One idea I like but am still smoothing the edges of is the real historical figure of William Alexander, Lord Stirling who IOTL tried to claim the (by then defunct) title of Earl Stirling and managed in Scottish but not English courts. When that failed, he set up an estate in New Jersey to grow wine grapes and live the life of a Scottish lord in exile, and ended up in contact with enough American notables including Washington that he became a somewhat prominent Revolutionary general. My thought is that something similar happens here, except that instead of a claimant to a defunct line he's a younger son or something, so setting up a lavish estate in the family lands on Long Island to pursue his hobbies of vineyard grapes and a friendship with prominent American notables like Washington or Franklin is allowed. Like OTL, his American sympathies are stoked, and he ends up as a Revolutionary general. Either shortly before, shortly after, or perhaps during the war the rest of the family has a run of bad health, and he ends up inheriting the title just in time to renounce it at the end of the war and the founding of the new nation...though of course not renouncing all of the Alexander family's personal property on the colony, leaving the family on par with the Van Rensselaer or Stuyvesant families. (Which then gives me a throughline for colonial development, plus the Alexanders of Long Island and their personal fortune can help smooth over any wacky transit schemes I have in mind like a rail tunnel under the Race from Eastern Long Island to New London, CT sometime in the early 1910s or 1920s.)

It's a little out of my usual wheelhouse of space-themed timelines, so I'd end up needing to do a lot of research about Scottish demographics, the growth of New England and Dutch colonies around the 1640s to 1700, inheritance traditions, Presbyterian-Puritan dynamics in the colonies, the Darien Scheme, the Highland clearances, and such, but does this sound like it might be of interest to people, or just silly on the face of it?
 
I'd read it!

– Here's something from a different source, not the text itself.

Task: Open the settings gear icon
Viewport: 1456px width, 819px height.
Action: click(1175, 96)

My family is from LI and I've often wondered about alternate paths that prevent it from being an overdeveloped sprawling mess - I guess a POD in the 1600s would do away with Robert Moses, at least.

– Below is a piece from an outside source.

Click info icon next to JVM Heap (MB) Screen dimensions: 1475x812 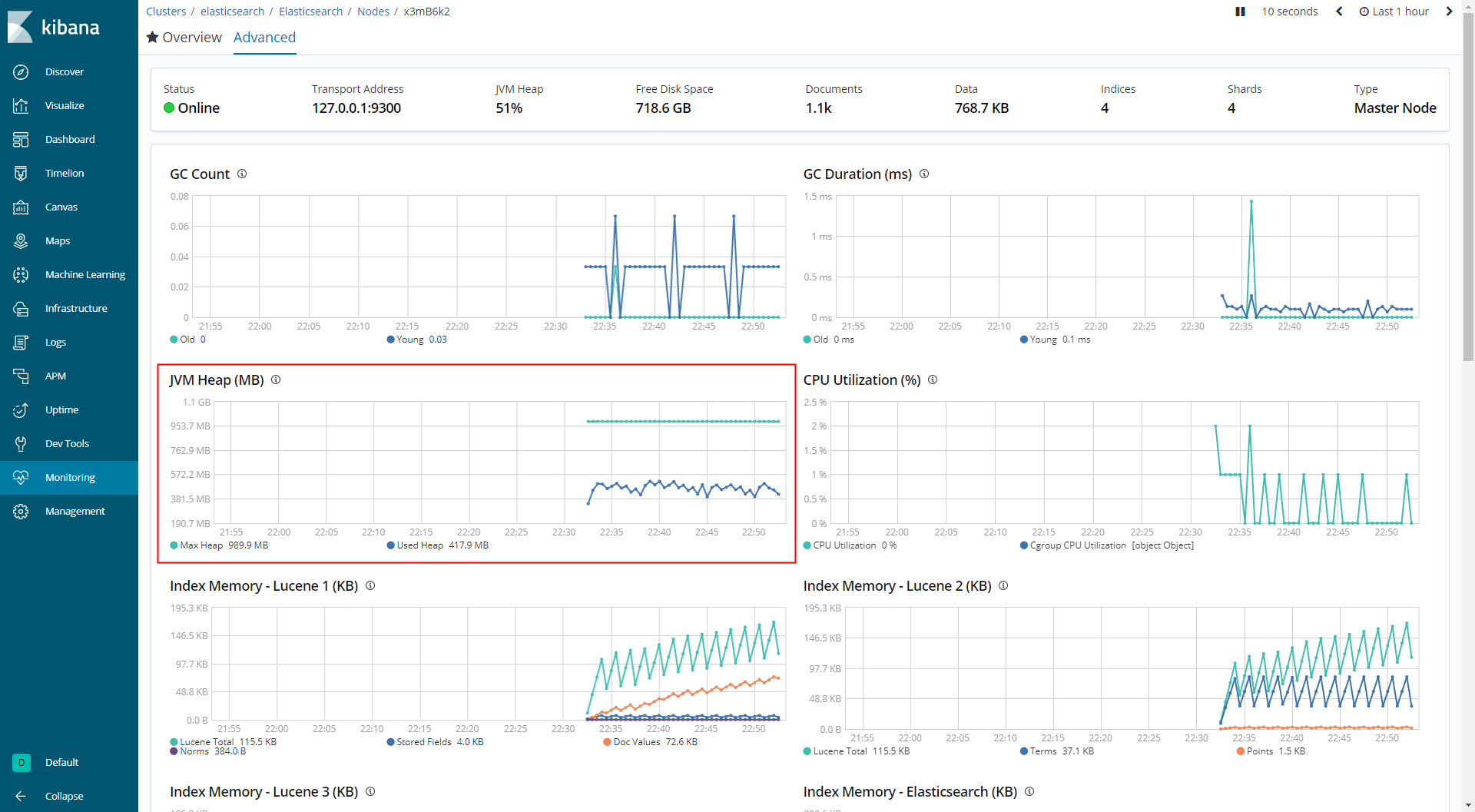[276, 379]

The status of Gardiners Island as its own mini proprietary colony might be an interesting wrinkle ITTL.
 
I'd read it! My family is from LI and I've often wondered about alternate paths that prevent it from being an overdeveloped sprawling mess - I guess a POD in the 1600s would do away with Robert Moses, at least.
Part of the idea of this is that as its own state, with its capitol someplace in the middle or even east end of the island, transportation around the island with rail (and not just to Brooklyn) will be prioritized: more cross-island lines, more frequent service with connections on the outer end of the island, more transit around the twin Boroughs of Brooklyn, LI (Brooklyn and Queens) and so on. The Race Tunnel means that one of the high-speed mainlines from NYC to Boston runs via Long Island (nice straight lines, vs the curves of the New Haven RR legacy line through Connecticut). It'll still have suburbanization, probably, but I can use the Alexander money as an excuse for some of what we might call transit-oriented development schemes being implemented, and the fact that once they renounce the Earldom the Alexanders will still have something like 10% of the island as private holdings can help lead to nice state parks which are unlikely to be developed, reducing sprawl a bit.